═════ DATA FOR THIS EXERCISE ═════

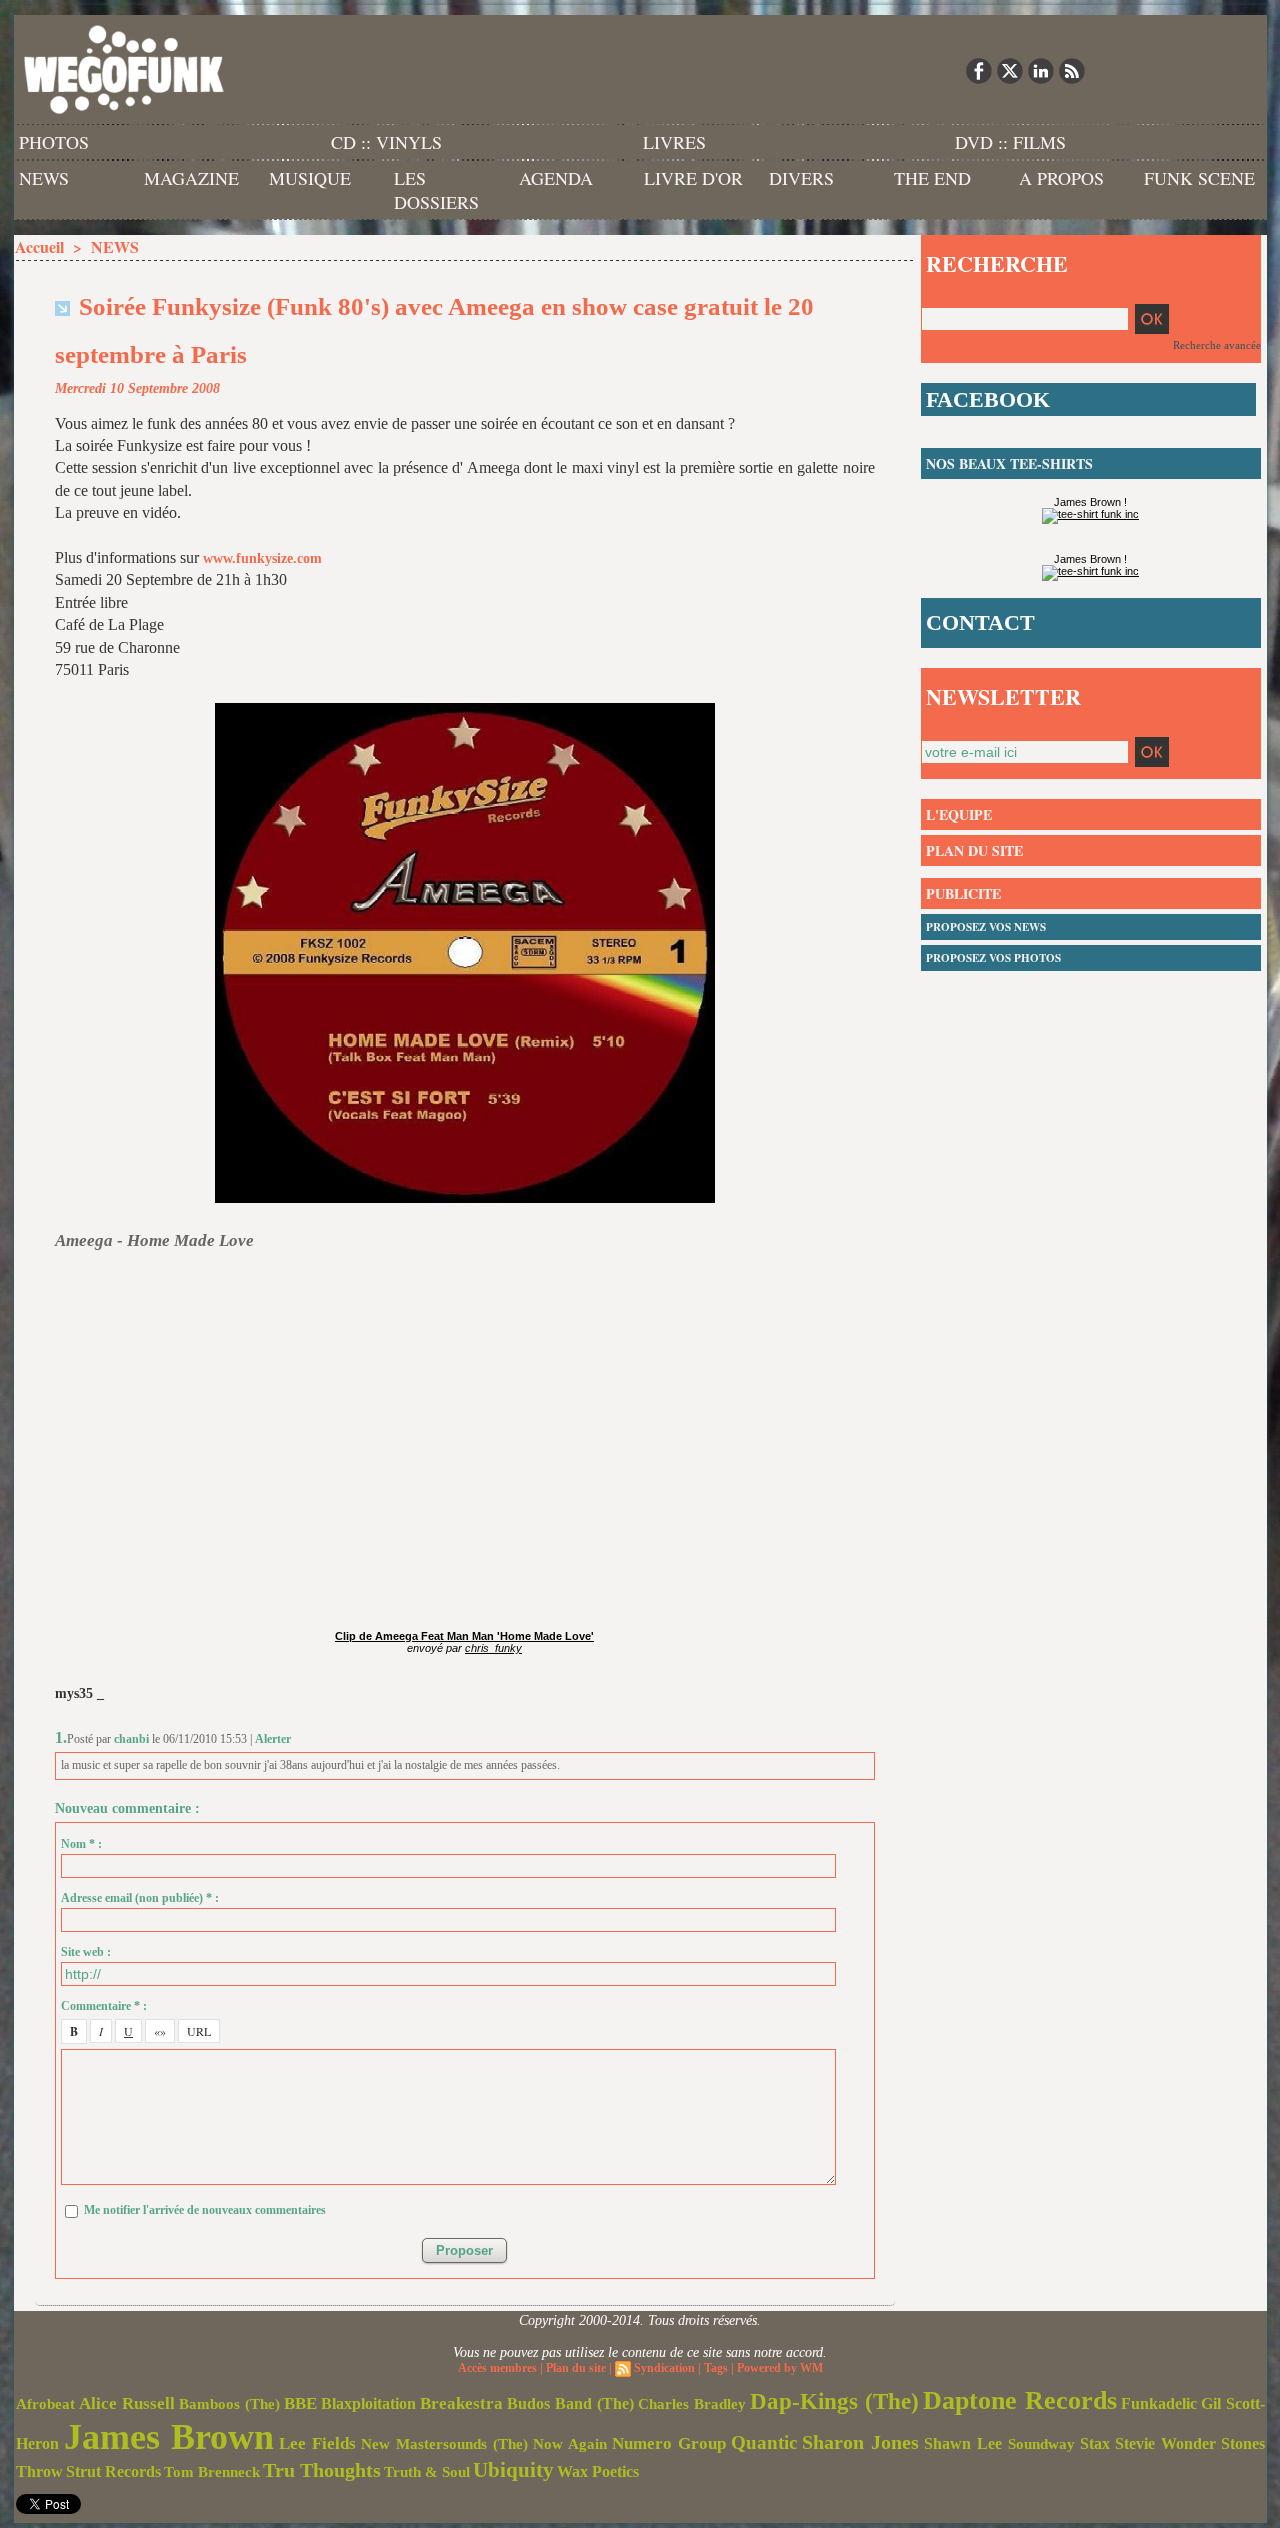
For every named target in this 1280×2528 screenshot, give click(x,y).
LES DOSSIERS (436, 190)
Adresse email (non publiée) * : (140, 1898)
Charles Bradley (692, 2404)
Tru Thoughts (322, 2470)
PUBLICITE (963, 893)
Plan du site (576, 2368)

═════

The whole of the data needs to be copied word for word, though not its pictures.

For every named target in this 1280×2528 screenshot, give click(x,y).
LES DOSSIERS (436, 190)
Adresse email (non publiée) * : (140, 1898)
Charles Bradley (692, 2404)
Tru Thoughts (322, 2470)
PUBLICITE (963, 893)
Plan du site (576, 2368)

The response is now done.